同社の音源を搭載した携帯電話端末の増加に加え、センター試験関連で教育市場向けにカード事業が伸びました。

<セグメント別動向>

(1)音源部門 売上高 : 7.5億円
・ロイヤルティ 4.0億円
搭載台数 国内:7,961千台
海外:3,165千台
・イニシャル 2.7億円
・その他 0.8億円
NTTドコモとルネサステクノロジが共同開発した「SH-Mobile G1」chipの動作確認が完了し、同社の音源搭載が決定しました。また、海外メーカーとの契約も順調に推移しています。このため、来期以降のロイヤルティ収入の増加が見込まれます。

(2)カード部門 売上高 : 5.1億
・教育市場(模試ビジネス) 4.3億円(延べ受験者数:136万9600人)
・携帯電話市場 0.8億円
大手予備校・大手学習塾における、個別機器を用いてのセンター試験リスニングテスト対策模擬試験の受験者数は予想以上となりました。
また、センター試験主催者の発表により、本年度もリスニングテストの実施が決定しているため、個別機器を用いての模擬試験が継続されます。
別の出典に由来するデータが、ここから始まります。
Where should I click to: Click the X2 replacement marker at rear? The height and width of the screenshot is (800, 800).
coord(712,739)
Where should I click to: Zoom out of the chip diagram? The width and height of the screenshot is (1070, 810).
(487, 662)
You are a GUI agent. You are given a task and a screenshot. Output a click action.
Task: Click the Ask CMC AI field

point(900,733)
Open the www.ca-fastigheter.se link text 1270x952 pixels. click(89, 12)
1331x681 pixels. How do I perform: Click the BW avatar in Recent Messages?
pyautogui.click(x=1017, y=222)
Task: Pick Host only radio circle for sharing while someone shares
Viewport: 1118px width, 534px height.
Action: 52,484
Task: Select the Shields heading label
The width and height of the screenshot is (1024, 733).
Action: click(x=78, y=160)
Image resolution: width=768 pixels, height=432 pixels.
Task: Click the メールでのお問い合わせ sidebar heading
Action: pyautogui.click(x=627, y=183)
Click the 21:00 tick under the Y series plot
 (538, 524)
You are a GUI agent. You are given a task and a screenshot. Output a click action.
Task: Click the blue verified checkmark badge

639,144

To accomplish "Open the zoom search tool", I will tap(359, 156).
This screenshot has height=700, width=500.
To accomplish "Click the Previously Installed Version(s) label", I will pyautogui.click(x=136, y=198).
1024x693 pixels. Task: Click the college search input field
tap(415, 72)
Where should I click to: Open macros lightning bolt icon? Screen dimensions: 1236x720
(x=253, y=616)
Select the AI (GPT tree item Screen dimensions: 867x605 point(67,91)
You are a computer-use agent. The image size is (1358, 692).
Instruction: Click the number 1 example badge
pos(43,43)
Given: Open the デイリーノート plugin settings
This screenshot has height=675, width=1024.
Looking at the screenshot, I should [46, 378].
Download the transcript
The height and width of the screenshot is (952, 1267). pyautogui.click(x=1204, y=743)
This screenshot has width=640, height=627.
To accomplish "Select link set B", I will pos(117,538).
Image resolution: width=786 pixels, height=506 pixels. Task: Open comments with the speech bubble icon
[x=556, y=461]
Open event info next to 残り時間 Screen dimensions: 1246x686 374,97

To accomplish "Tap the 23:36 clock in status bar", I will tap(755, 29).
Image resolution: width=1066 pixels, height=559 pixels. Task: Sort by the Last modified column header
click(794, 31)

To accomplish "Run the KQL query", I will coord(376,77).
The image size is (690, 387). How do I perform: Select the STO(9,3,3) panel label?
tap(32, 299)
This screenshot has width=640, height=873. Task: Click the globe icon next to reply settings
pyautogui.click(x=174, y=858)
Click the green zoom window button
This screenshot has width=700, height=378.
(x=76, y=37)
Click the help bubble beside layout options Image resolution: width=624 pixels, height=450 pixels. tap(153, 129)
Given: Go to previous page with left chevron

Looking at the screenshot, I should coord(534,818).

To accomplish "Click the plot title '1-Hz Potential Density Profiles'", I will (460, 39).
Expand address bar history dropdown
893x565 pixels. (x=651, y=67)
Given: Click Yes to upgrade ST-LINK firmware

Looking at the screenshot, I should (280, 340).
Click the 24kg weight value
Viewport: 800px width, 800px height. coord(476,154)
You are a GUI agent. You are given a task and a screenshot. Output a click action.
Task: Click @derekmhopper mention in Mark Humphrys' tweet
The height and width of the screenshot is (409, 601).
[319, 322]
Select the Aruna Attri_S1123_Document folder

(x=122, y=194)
新聞紙上でも話題に取り上げられ事前準備の必要性が認識された事により、模擬試験受験者数の見通しが立ちました。

(3)受託開発部門 売上高 : 1.3億円
大手通信業者との音質向上に対するIPの共同開発に着手しました。また、バーニアADコンバータの製品化ヘの目処がつき、新規IP化へ前進した他、受託業務(センサー分野)が拡大しました。

 


2007年3月期業績予想

<連結>
(単位:100万円)
 
予想
前期比
売上高
1,299
-10.0%
売上総利益
754
+23.0%
営業利益
228
+31.4%
経常利益
228
+37.8%
当期純利益
126
+26.7%

減収・増益の予想です。
カード部門が、カードの仕入れ額の減少に伴って減収となります。前期はカードの仕入額+データの書込み費の売上でしたが、今期は書込み費のみの売上となるためです。
模擬試験ビジネスでは、1枚のカードを購入した後、複数回にわたり書込み・消去を繰り返し使用します。大手予備校ではカード1枚の耐用年数を2年と考えておりカードの仕入れが発生するのが1年おきとなります。
したがって、今期は材料仕入が発生しない年となり、売上が減少します。


<セグメント別予想>
(単位:100万円)
 
予想
音源部門
851
カード部門
146
受託開発部門
257
合計
1,254

(1)音源部門 売上高 : 8.5億円
国内は、NTTドコモとルネサステクノロジが共同開発した「SH-Mobile G1」チップに同社の音源IPが搭載されることが決定し、下期よりドコモ関連の各社の端末に順次組み込まれていきます。NTTドコモのシェアが飛躍的に伸びることにより、売上が増加する見込みです。(下期:国内8,800千台見込み)
海外は、2006年3月期~2007年3月期における海外メーカーとの契約に基づき、イニシャル、力スタマイズ販売が増加する見込みです。

・搭載台数
(単位:千台)
 
2006年3月期
2007年3月期
国内
7,961
13,744
海外
3,165
5,600

・国内向け機種への搭載台数予想

・海外向け機種への搭載台数予想

(2)カード部門 売上高 : 1.4億円
・教育市場 1.3億円(延べ受験者数予想:166万人)
・携帯電話市場 0.1億円
英語教育におけるリスニングテストの重要性や、センター試験本番対策としてテスト会場等の統一した条件下での実施の必要性が高まっています。同社は今年度の受験者数を21%増の166万人として計画していますが、教育市場では22%増と予想しています。
また、2年サイクルでの新規カード投入のため、今期は仕入れが減少する分、売上高も減少しますが、売上総利益は増加する見込みです。

(3)受託開発部門 売上高 : 2.5億円
・カスタマイズ 1.6億円
・イニシャル 0.9億円
蓄積されたノウハウを活かして開発されたセンサー補正技術(SLP)による売上の増加が見込まれます。
また、バーニアADコンバータの商品化を目指し、高精度化・高速度化に向けて更なる研究開発を行います。下期以降、バーニアADコンバータのライセンス収入が見込まれます。

 

取材を終えて
業務・資本提携を結んだNTTドコモが同社のIPの採用により、国内はシェア50%に目処をつけました。このため、同社の目は国内市場の10数倍の規模を有する海外携帯電話市場に向いています。これまで海外は半導体ベンダーを通しての間接販売でしたが、今後は直接営業を強化して海外市場での販売拡大に取り組んでいく考えです。
技術開発力の強みを生かし、携帯電話市場向けに様々なサービスの提供を目指す同社の今後の業績に期待したいと思います。